Most of us have heard of solar storms, but it’s easy to underestimate what a really powerful solar storm can do. In a major solar explosion, the sun could blast Earth with a surge of charged particles and electromagnetic energy powerful enough to bend magnetic fields and send unnecessary currents through long power lines. The most dramatic example we know of is the Carrington case of 1859. Telegraph systems sparked and malfunctioned across the continent, equipment caught fire, and brilliant aurora borealis appeared in places they should never have been seen. New research suggests that if a similar event were to occur today, it would be far more devastating, damaging parts of the power grid, crippled communications systems, and taken entire regions suddenly and silently offline.
Imagine what such a shock could mean for Bitcoin.
If a storm the size of Carrington were to destroy much of the world’s power and communications infrastructure, a large proportion of miners could disappear from the network at the same time.

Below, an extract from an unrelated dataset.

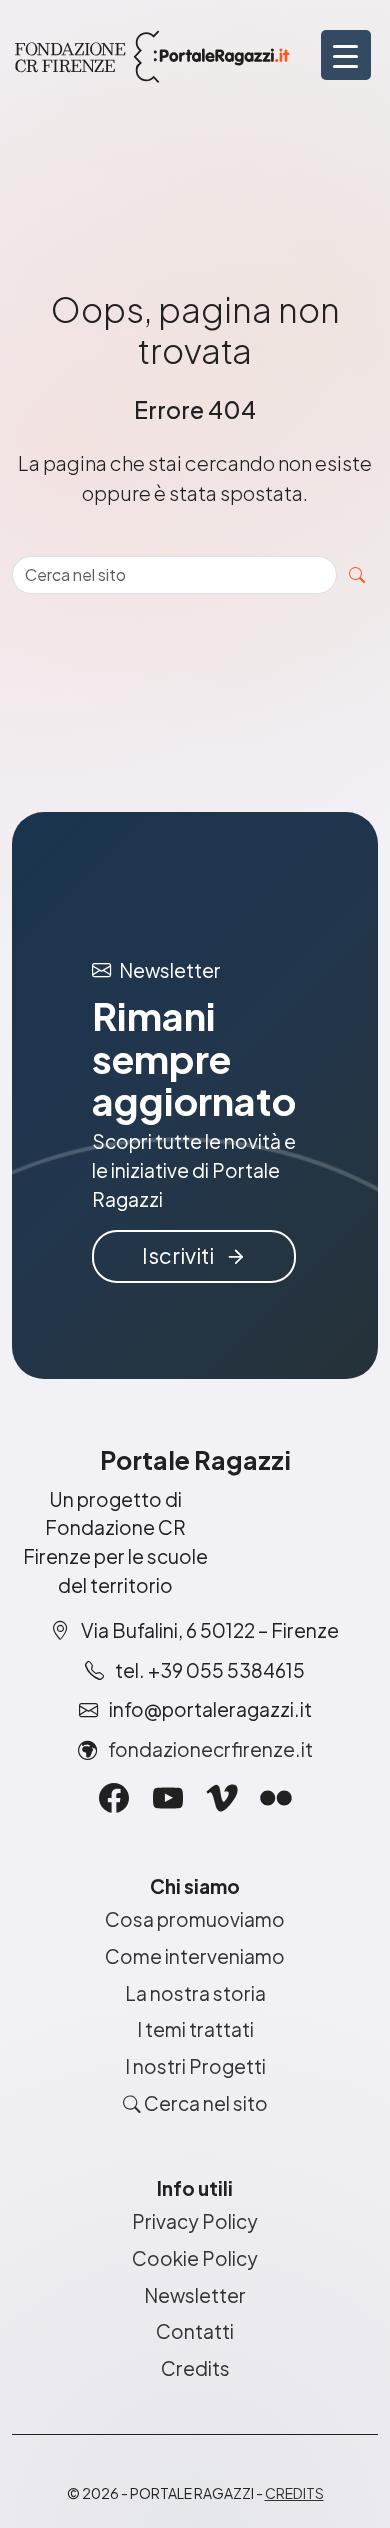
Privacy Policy (195, 2221)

Imagine a scenario where around 80% of the hashrate disappears instantly. Blocks will not stop, but they will arrive much less frequently while the network gradually stabilizes and the difficulties adapt to the new reality.
This raises some interesting questions. What exactly will happen during this slow block period? In addition to a hashrate collapse, how robust will the system be if parts of the world temporarily become isolated and continue mining their own versions of the chain? And the deeper question is: Is Bitcoin designed to withstand an event in which a large portion of its mining power disappears without warning?
My aim is simply to understand how the protocol behaves under such extreme but physically plausible scenarios, and whether clearer explanations and guidance could help node operators and miners navigate the protocol.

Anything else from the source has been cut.